The meteorology business is in flux. Anyone with a laptop can download the same datasets from the National Weather Service website that produce the forecasts Al Roker uses on The Today Show. Other publicly available sites offer sophisticated forecasting models, with watches, warnings, and advisories as accurate as any you'll see on the Weather Channel. Demand for weather news is changing, too. People once content to wait 20 minutes for a broadcast update on expected conditions in their part of the country now want a detailed forecast not just about their region, state, or town, but about their neighborhood—and they want it on their phones, anytime, anywhere.

Meisel runs a popular website and Twitter feed serving the upscale suburbs north and east of New York City. Intending merely to aggregate forecasts from the weather services and certain commercial sites, he started laying odds on school closures in an attempt to boost his traffic. It worked. Thousands of kids hoping to learn whether to do their homework the night of a snowstorm started visiting his site. Incorporating indispensable local knowledge into his forecasts—such as a particular superintendent’s track record on delays and closings—Meisel differentiated himself from big-city broadcasters in New York, New Haven, and Hartford. Parents in towns such as Greenwich, Darien, and Stamford started pestering their districts to respond to Meisel’s predictions. His popularity—and his All-Star batting average—earned the enmity of school officials, who resented being publicly second-guessed by a kid.

Set problem. Resume the passage about the changing weather-forecasting business, picking up right after its final sentence. The records play no part in what comes next.

Extracted data.
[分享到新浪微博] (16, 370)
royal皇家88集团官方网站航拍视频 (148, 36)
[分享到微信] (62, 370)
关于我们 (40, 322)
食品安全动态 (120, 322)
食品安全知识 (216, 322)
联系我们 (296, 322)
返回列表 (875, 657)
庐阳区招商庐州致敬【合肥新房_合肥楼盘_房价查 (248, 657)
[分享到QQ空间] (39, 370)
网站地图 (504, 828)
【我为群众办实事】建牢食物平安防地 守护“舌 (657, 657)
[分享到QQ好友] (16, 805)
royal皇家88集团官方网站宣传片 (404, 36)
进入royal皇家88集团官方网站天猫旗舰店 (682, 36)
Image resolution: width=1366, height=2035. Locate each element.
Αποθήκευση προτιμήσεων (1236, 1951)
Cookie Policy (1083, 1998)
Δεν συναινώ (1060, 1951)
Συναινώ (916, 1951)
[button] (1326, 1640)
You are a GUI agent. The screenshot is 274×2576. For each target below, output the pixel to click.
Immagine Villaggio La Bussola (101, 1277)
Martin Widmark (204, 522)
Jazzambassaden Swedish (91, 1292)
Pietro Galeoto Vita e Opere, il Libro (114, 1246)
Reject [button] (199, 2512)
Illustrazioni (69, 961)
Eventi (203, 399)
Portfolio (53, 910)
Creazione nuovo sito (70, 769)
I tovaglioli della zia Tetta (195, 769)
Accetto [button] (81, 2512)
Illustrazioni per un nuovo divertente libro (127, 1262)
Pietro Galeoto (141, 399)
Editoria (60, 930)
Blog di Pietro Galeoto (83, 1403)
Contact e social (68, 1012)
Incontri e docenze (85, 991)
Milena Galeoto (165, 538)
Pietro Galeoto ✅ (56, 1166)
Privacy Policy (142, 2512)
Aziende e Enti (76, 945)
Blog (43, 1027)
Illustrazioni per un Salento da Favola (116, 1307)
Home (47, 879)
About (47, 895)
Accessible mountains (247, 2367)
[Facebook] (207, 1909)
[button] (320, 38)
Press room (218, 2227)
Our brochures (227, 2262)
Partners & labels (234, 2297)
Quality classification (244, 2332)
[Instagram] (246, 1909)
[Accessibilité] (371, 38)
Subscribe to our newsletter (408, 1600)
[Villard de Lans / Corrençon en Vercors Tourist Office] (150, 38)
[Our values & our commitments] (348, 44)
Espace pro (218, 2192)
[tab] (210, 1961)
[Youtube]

Exercise answer.
“They sometimes take it a little personally,” Meisel admits.

Professionals are starting to take notice. “Meteorology is traditionally a tough field to break into,” says Tom Lloyd, JetBlue airlines’ manager of meteorology and route optimization and a resident of nearby Fairfield, Connecticut. “So given his youth and lack of training, what he’s doing is impressive.” But, Lloyd is quick to add, without professional certification from the National Weather Association or the American Meteorological Society, Meisel should be thought of as little more than a knowledgeable enthusiast. “Meteorological training is a lot of hard physics and math. You’ve got to pay your dues.”

Meisel is unfazed. “I don’t have a degree in climatology or meteorology,” he concedes. “So I never expected to compete at the highest levels.” But he is competing, in part, because he offers his followers a more locally tailored forecast. Calling the weather, he says, remains something of a guessing game. “Especially with a smaller storm—a few inches of snow—the timing on that can completely change overnight,” he says. “If you’re smart and you’ve done your research, your guess is going to be just about as good as anyone else’s.”

In October 2012, Superstorm Sandy provided Meisel with a unique opportunity to show his stuff. He challenged New York City mayor Michael Bloomberg’s early claim that the storm would cause less damage than Tropical Storm Irene, which had devastated Connecticut’s southern coast the year before. Meisel was among the first to predict that Sandy’s storm surge would flood Gotham’s subway system. He was right.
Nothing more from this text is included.